Olive tree report: September 2010

Olives at Il Palazzone

The grapes are purple in the vines, the fig trees are laden with sticky delights and the olives are looking beautiful against blue September skies. Though the weather is warm and winter clothes are still packed away in boxes, our thoughts are already beginning to turn to the olive harvest which will come soon after picking our grapes. Writing this has had me thinking of the delicious bruschetta with olio “novo” that await us in just a couple of months.

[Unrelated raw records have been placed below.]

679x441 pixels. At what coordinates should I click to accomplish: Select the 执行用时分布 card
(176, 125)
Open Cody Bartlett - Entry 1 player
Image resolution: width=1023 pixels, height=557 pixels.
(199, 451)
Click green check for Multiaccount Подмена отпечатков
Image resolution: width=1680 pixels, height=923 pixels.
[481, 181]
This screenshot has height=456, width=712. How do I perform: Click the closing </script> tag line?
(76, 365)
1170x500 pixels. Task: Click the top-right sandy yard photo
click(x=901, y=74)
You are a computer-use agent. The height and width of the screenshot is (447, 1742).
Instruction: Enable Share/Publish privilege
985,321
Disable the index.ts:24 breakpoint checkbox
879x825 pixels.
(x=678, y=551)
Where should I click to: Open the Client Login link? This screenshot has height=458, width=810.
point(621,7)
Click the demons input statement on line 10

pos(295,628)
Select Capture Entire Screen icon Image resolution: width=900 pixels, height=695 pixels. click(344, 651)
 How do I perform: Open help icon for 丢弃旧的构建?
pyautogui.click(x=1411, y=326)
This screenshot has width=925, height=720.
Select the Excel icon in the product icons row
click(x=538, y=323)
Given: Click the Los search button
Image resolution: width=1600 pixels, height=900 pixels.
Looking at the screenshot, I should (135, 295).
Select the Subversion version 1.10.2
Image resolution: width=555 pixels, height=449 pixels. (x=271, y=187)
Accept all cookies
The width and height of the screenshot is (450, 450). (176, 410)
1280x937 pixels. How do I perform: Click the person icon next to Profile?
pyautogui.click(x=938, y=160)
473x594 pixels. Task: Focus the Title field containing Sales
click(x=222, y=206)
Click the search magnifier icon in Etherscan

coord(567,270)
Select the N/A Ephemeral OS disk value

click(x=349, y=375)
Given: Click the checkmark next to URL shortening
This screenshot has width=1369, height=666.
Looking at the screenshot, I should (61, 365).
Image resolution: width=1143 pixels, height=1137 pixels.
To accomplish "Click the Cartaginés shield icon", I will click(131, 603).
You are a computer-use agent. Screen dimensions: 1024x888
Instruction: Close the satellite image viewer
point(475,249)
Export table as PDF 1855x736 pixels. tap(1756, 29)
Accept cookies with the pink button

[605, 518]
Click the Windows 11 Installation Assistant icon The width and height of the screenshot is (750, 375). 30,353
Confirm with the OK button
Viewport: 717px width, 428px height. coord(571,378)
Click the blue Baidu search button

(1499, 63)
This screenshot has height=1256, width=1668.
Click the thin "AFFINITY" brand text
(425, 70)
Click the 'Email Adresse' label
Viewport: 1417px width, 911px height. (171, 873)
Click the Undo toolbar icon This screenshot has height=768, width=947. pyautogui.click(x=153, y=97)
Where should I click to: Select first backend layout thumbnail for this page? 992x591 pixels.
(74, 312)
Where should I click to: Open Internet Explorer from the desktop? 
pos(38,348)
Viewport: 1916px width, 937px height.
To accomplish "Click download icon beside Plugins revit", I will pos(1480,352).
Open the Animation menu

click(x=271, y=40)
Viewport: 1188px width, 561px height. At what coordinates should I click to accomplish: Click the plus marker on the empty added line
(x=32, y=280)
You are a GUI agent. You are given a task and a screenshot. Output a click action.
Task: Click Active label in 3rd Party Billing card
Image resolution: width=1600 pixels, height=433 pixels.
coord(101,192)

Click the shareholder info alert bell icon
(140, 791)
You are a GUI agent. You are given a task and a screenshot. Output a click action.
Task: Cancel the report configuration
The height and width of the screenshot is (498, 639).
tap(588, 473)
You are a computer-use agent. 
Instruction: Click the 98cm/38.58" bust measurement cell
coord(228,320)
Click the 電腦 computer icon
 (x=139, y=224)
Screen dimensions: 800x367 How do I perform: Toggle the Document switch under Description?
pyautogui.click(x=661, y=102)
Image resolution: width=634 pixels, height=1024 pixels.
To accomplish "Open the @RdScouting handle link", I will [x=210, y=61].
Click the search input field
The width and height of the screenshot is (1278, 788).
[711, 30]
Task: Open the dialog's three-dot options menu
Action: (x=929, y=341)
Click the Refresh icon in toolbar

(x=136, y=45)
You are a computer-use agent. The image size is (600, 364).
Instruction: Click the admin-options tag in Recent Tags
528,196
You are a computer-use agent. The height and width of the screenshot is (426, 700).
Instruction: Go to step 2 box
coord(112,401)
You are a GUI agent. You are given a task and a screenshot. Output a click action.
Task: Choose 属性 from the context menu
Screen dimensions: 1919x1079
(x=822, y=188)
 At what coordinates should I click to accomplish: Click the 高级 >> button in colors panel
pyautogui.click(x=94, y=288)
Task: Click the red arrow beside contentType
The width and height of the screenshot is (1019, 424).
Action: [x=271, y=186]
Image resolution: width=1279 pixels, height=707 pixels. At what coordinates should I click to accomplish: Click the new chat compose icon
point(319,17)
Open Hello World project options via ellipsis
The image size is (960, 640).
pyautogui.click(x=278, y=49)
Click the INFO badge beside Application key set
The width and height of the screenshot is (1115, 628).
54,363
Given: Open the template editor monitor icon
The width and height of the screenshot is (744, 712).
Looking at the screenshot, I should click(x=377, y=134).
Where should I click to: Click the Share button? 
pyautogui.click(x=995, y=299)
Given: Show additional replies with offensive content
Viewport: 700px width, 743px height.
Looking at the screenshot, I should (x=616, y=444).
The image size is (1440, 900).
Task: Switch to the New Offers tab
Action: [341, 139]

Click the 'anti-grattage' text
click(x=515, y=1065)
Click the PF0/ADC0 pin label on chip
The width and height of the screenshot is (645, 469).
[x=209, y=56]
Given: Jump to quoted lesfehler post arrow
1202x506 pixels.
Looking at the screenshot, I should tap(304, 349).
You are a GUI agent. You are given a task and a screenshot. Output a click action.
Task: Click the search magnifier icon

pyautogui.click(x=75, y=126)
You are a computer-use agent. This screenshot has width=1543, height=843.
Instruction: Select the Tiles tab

2010 started out with four heavy and unusual snowfalls in quick succession. The last was in mid-March by which point the romance of being trapped on the estate for days on end had begun to pall. The olive trees were thick with blossom this year and we look forward to an extremely good yield in terms of both quantity and quality. There was hail once in May but the olives were small enough to be unscathed (mercifully the grapes were unaffected too). Abundant rain in June and early July meant that water levels were high and there was no stress idrico during the heat of late summer. Best of all, this year, like 2009, the dreaded Olive Fly shows no signs of showing its ugly face and 2010 looks like it will go down in history as a great year for Extra Virgin Olive Oil in Tuscany.

This week we are finalising the details of our olive tree adoption project, Club100. Please email me at laura@ilpalazzone.mikelee.nyc for details.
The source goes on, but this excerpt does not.